Roberts shook her head. “If those were actual marshals, this thing may be a hell of a lot bigger than I thought in the beginning. I'm on the way to my office to meet my source for all this information. I will be more than happy to let you know what I find out.”
“Agent Roberts, I would certainly appreciate it. And I will do the same for you.”
Chapter 20
Chance got home to find Pete’s Crown Victoria in the driveway, and he parked beside it before hurrying into the house. Pete caught him just inside the living room and pulled him aside.
“Listen, since the boys didn’t realize what was happening,” he said, “I thought that might be the best way to leave it. I called ahead and managed to give Gabriella a heads up, and she’s just playing it off like she’s a little bit miffed at you about setting it up for the kids to skip school. I think it might be a good idea for you to keep it that way, at least for now.”
“Yeah, that’s smart,” Chance said. “Thanks, Pete.”
“No problem. I'm going to head back to the office with Josie. I will see you there when you get done here, right?”
“I have to go see Roberts in just a bit,” Chance said. “I’ll let you know what happens after that.”
“Sure thing,” Pete said. “See you later, buddy.” He walked out the door, leaving Chance standing in the living room.
Chance went into the kitchen, where the boys were excitedly telling their mother and grandma about their day. They had apparently been treated well and never realized that anything bad might be happening. Chance figured they would need to know the truth later, but not just yet.
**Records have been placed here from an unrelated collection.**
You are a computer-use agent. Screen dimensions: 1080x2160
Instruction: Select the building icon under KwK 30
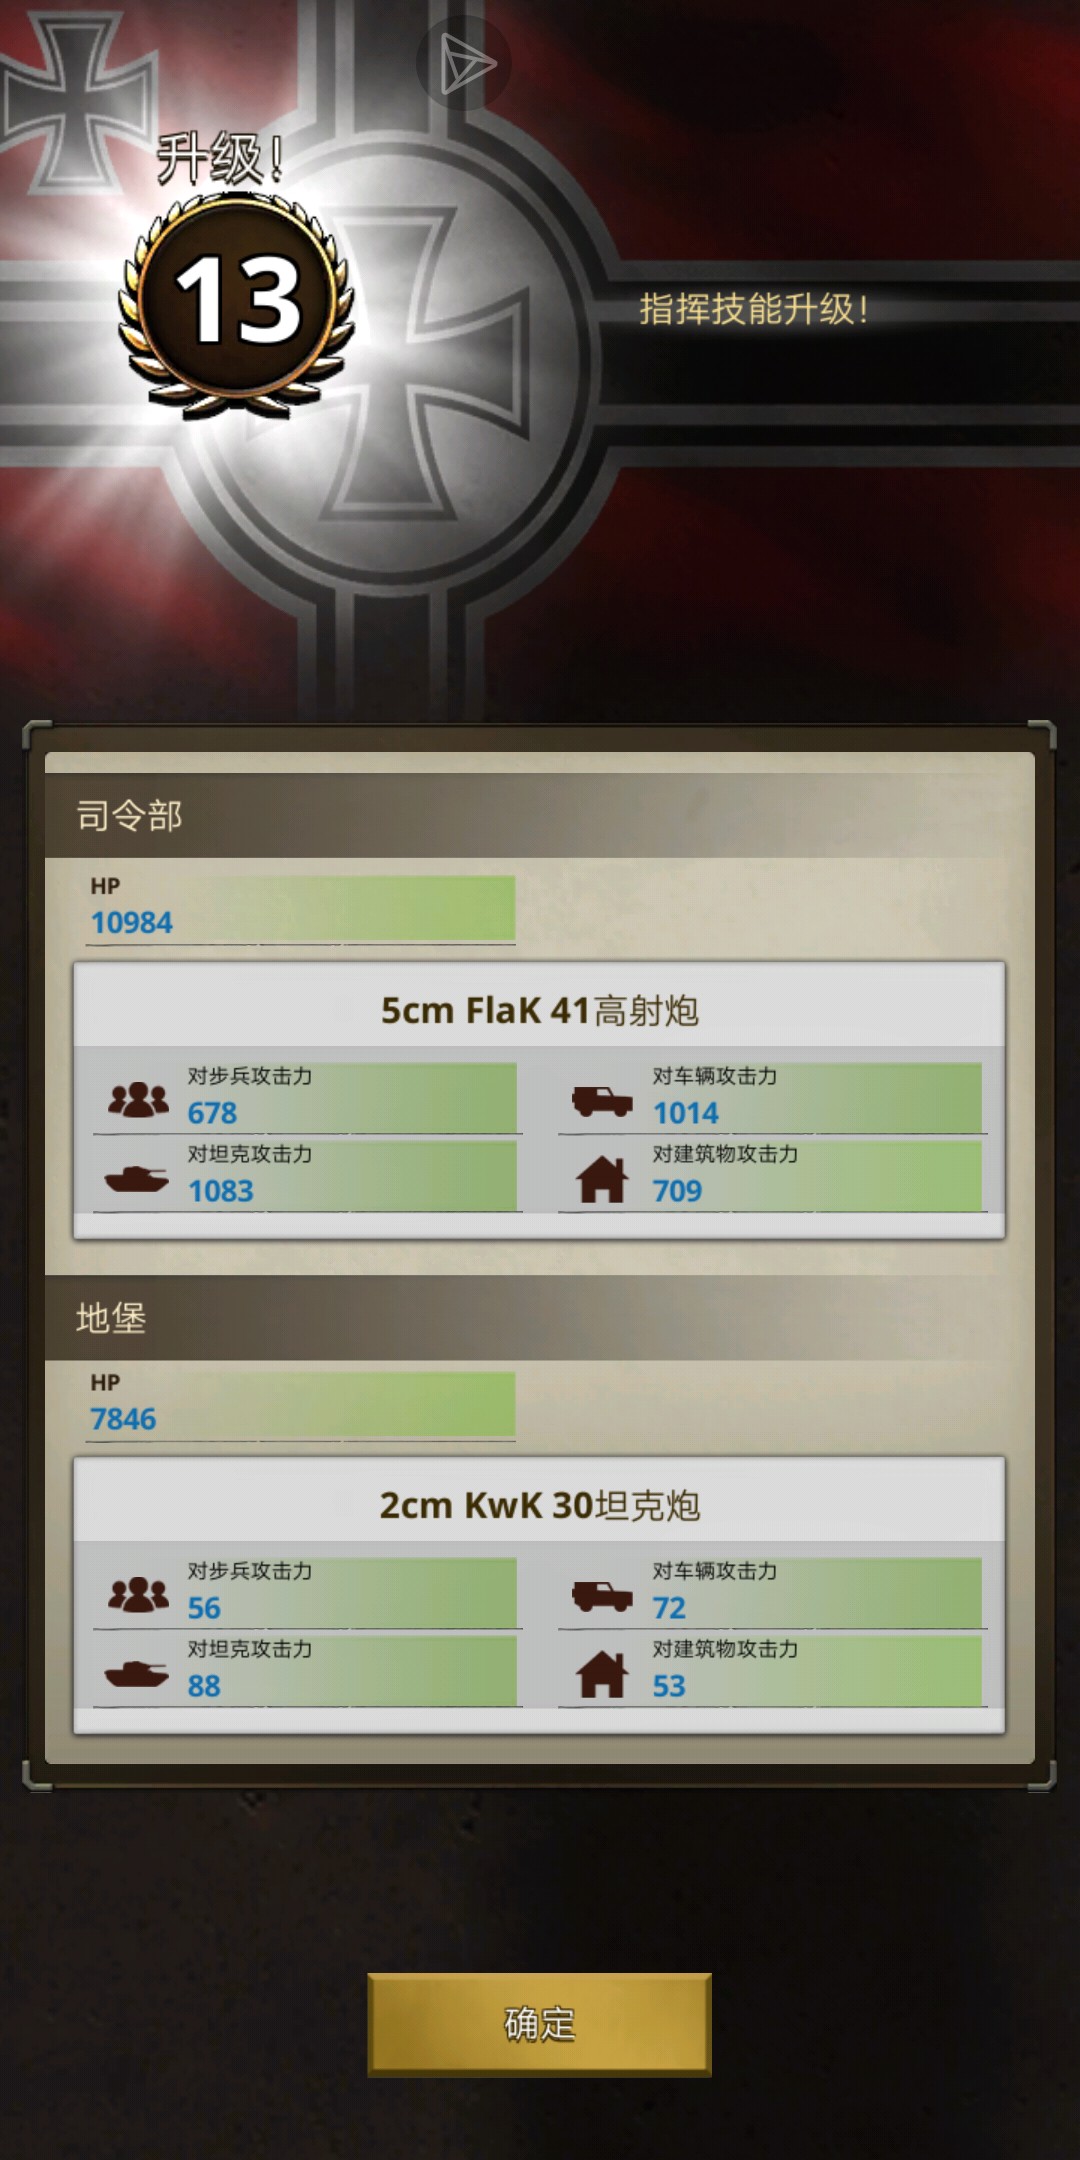(x=602, y=1673)
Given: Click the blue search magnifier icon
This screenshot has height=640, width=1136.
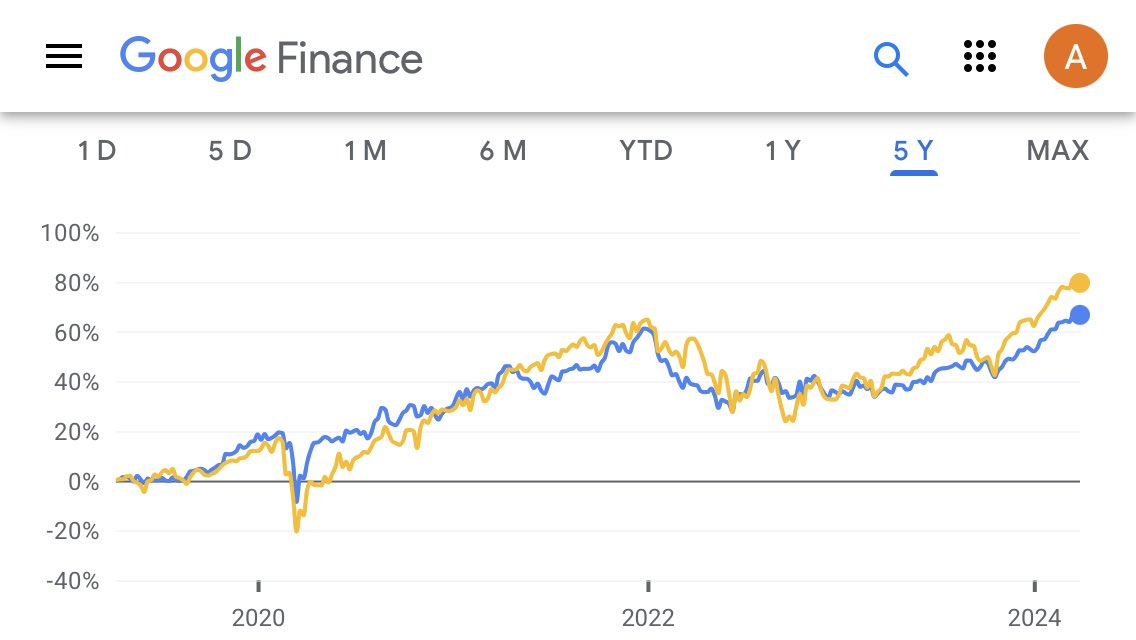Looking at the screenshot, I should pyautogui.click(x=890, y=58).
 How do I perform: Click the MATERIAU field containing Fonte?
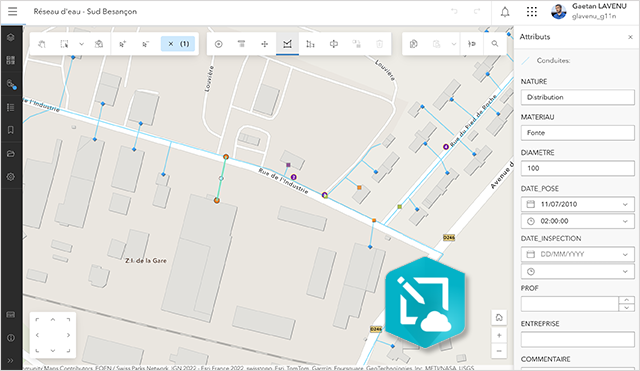[x=578, y=133]
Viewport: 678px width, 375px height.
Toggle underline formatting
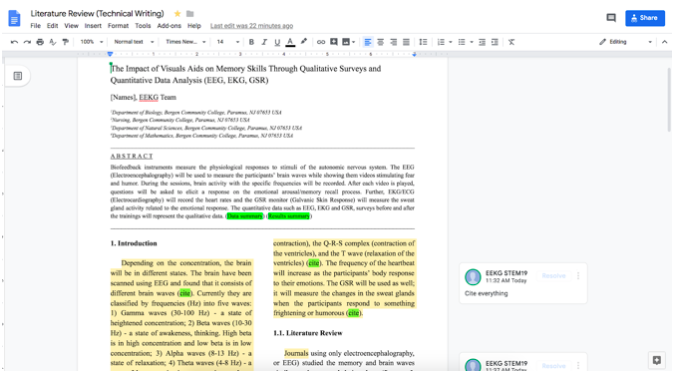point(277,42)
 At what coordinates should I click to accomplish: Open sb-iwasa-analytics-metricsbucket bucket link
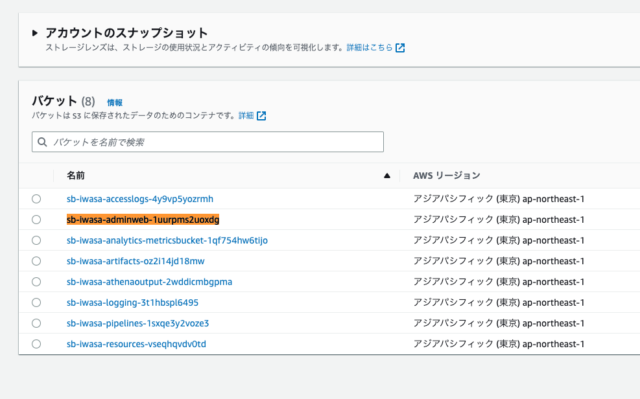tap(167, 240)
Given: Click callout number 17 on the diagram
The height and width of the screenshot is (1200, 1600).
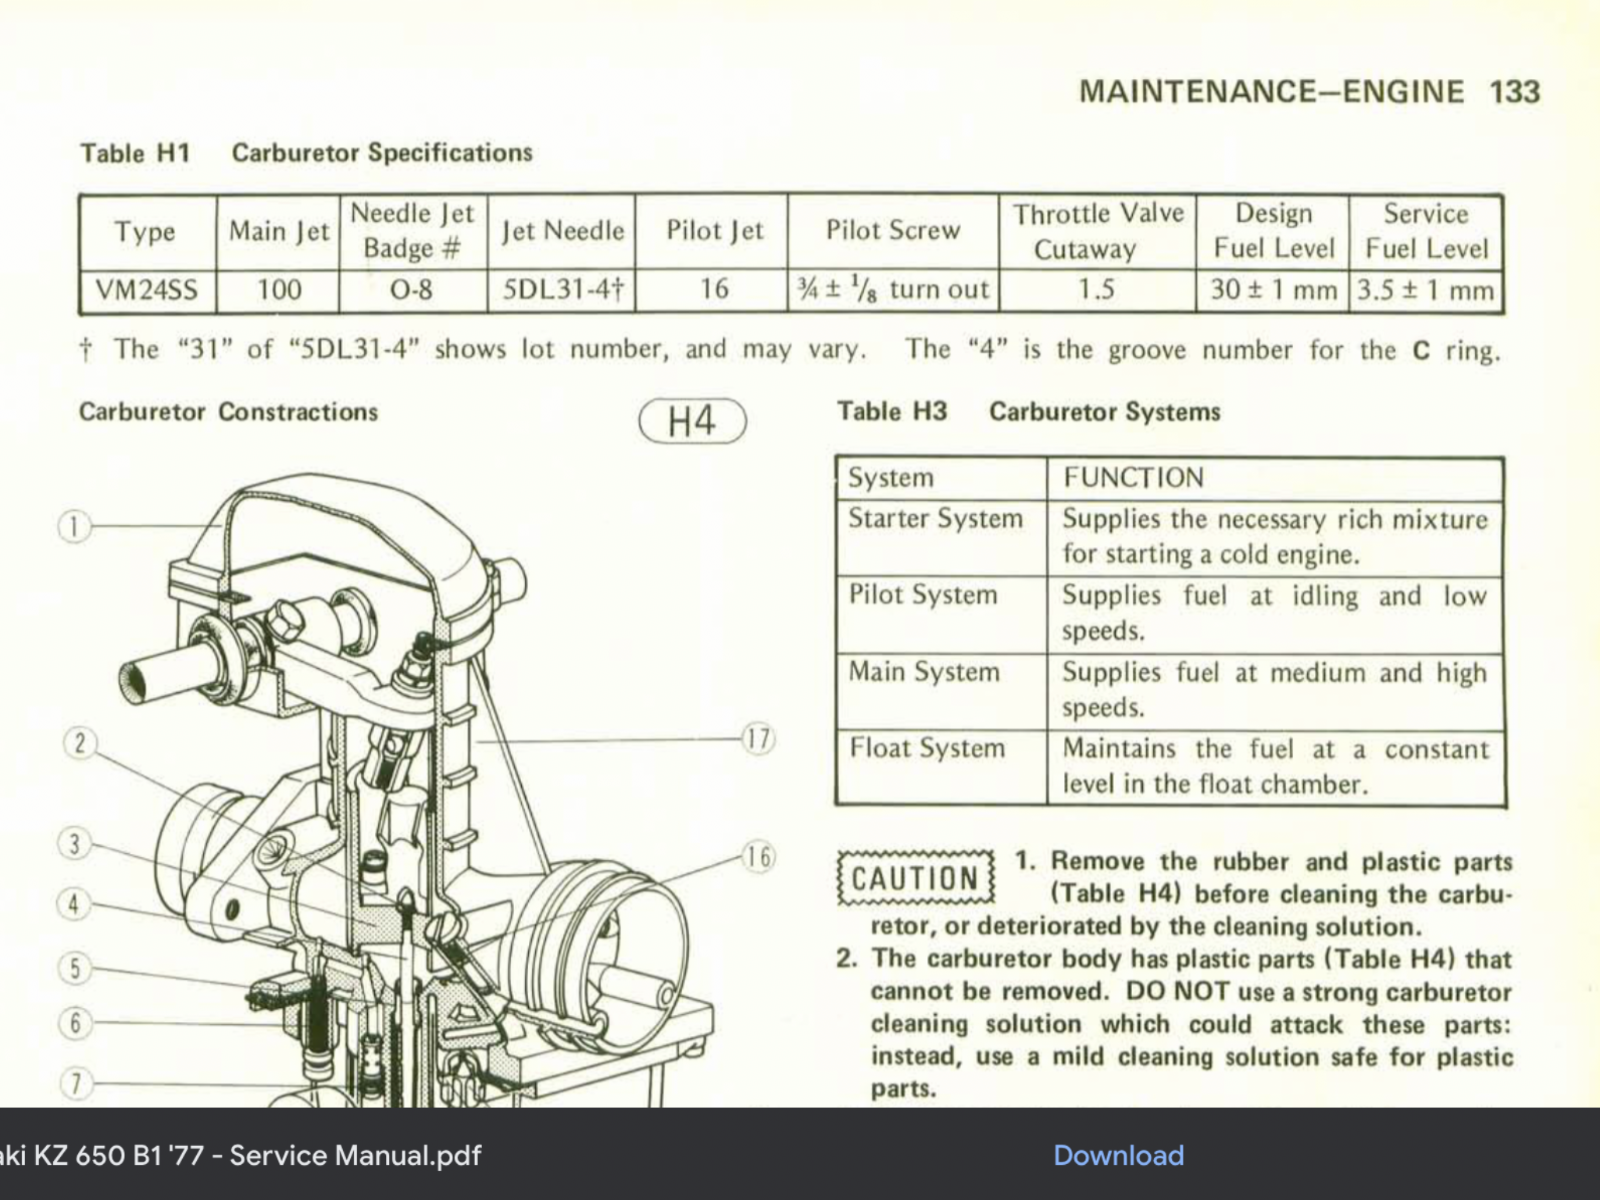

Gabriella looked up at him as he came in, and her eyes told him how much she loved him and thanked him. He winked at her, then went into his sheepish act. “Listen, honey,” he said, “I know you are probably a little mad about this, but it was just once, and I thought the boys might get a kick out of it.”
Gabriella managed to make her fac
e look stern. “We will talk about it later,” she said. She came to him and put her arms around him, then pushed him gently back into the living room. “Is it over?” she asked in a whisper.
“I don’t know,” he said honestly. “At the moment, I think it might be a good idea for you and Grandma and the boys to get out of here for a while. Maybe go over to California, stay in a hotel for a couple of days.”
“Chance, do you think it’s necessary? I hate the thought of being away from you right now.”
“Look, honey,” Chance said. “This is the kind of thing I need to handle by myself. I’ll feel a lot better if I know you and the kids are out of reach, okay?”
She let out a sigh. “Okay. I’ll get us packed up and we’ll go somewhere.” She squeezed him tight, then turned and went back into the kitchen. “Well, boys, it seems your vacation isn’t entirely over. Grandma, how about you come with me and the boys and we go take a trip for a little while?”
Grandma looked over at where Chance was standing, and she caught his almost imperceptible nod. “Why, that sounds like fun,” she said. “Where should we go?”
Gabriella grinned at her. “Ever been to Disneyland?”
That, of course, set the boys off into even more excitement. At their mother’s urging, they hurried into the room to pack some clothes while Chance explained to his grandmother why he felt it was necessary for them to get out of town for a while.
“I understand,” the old woman said. “You do what you need to do, Chance. I will look after Gabriella and the boys, don’t you worry.”
Thirty minutes later, after hasty packing and hurried loading, Gabriella, Grandma and the boys got into Gabriella’s car and were gone. Chance followed them to the interstate, just to be sure no one else was trying to tail them, and then turned and headed for the FBI office.